Companies like Dove promote inclusive beauty but its parent company, Unilever, promotes skin-lightening creams in foreign countries. The beauty industry is characterised by its hypocrisies purely because a message that works in the United Kingdom simply won’t work in India, for example, where light skin is viewed by many as the epitome of beauty. In these countries the popularity of skin-lightening is extremely worrying – just five days ago, a website called Stylecraze published a list of skin-whitening ‘remedies’ which, at the time of writing, has almost 40,000 shares.
YouTube has various videos that show women using potentially damaging products on their faces and, even as they report irritation, praising the effects. A widespread promotion of white beauty ideals is leading to damaged self-esteem and fuelling the insecurities of entire nations of women that aren’t represented on-screen or in magazines. #Teamlightskin is the product of a failing industry.
The media circus surrounding Kim’s latest selfie is once again emblematic of the worrying importance we place on the appearance of female stars, but it also highlights the willingness of modern society to make unwanted assumptions. The horrible irony is that Lil’ Kim’s image transformation was the result of domestic abuse as opposed to mere vanity; furthermore, Kim has stated in various recent interviews that she is content and happy with her own appearance. No official statement has ever been released regarding her skin-whitening but, if the star has bleached her skin, we shouldn’t be blaming her or making her feel guilty for her choices – we should instead be questioning the issues within the beauty industry that led to the worrying popularity of a dangerous trend.
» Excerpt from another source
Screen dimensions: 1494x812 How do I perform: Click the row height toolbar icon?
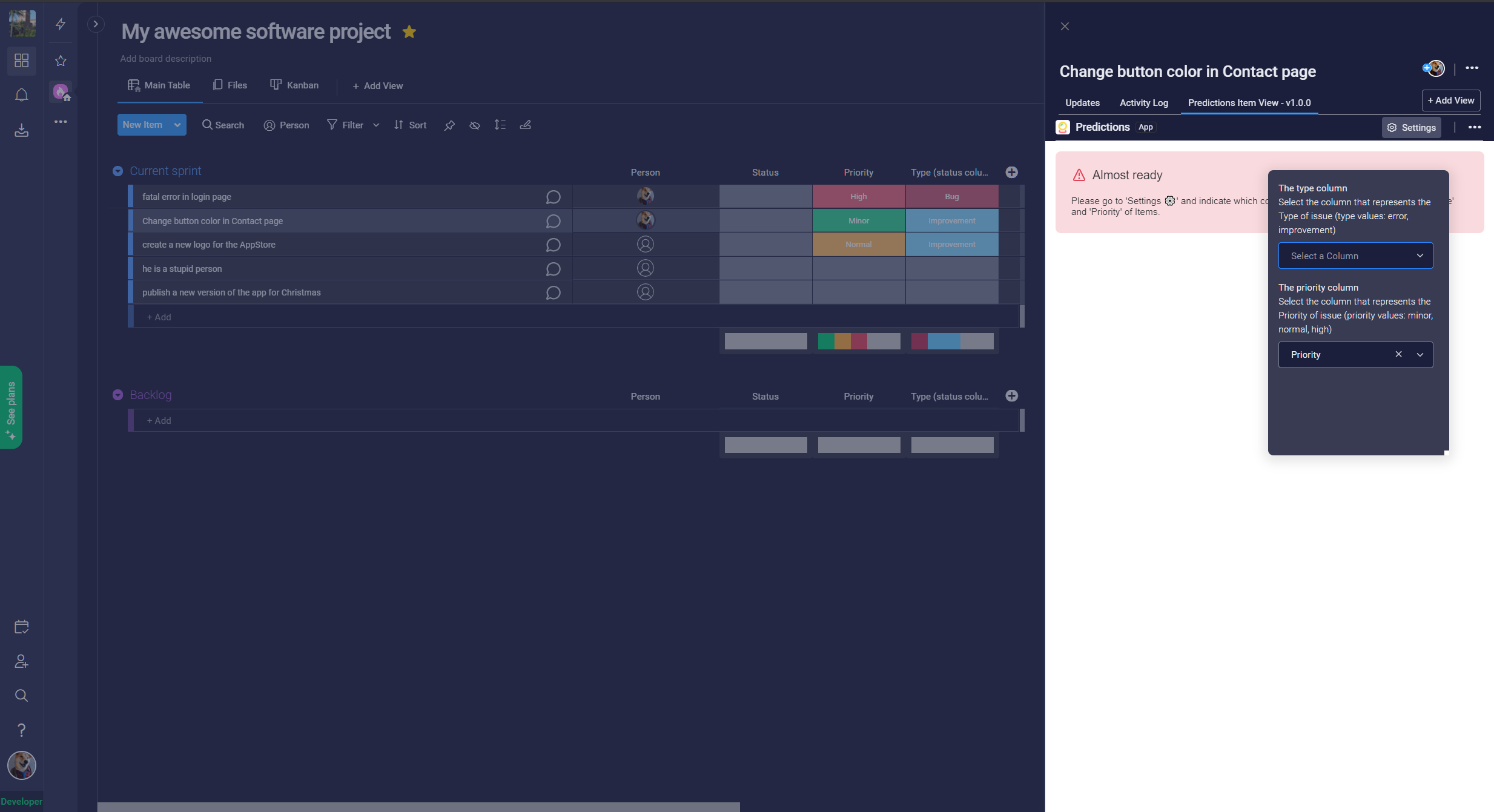(500, 125)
Model Munroe Bergdorf best summarised the reactions to the now-infamous selfie in an eloquent status that urged readers to look past the individual situation and instead question why women worldwide are risking their health to bleach out their natural features. After discussing the popularity of skin-bleaching and the ongoing issues of colourism, she wrote: “If you’re bashing a woman who is seemingly a victim of a white supremacist society that profits from telling women that they are ugly – more specifically (a society) telling black women that they need to lighten, erase and westernise their features to feel worth or to feel beautiful… then you are feeding into the problem.”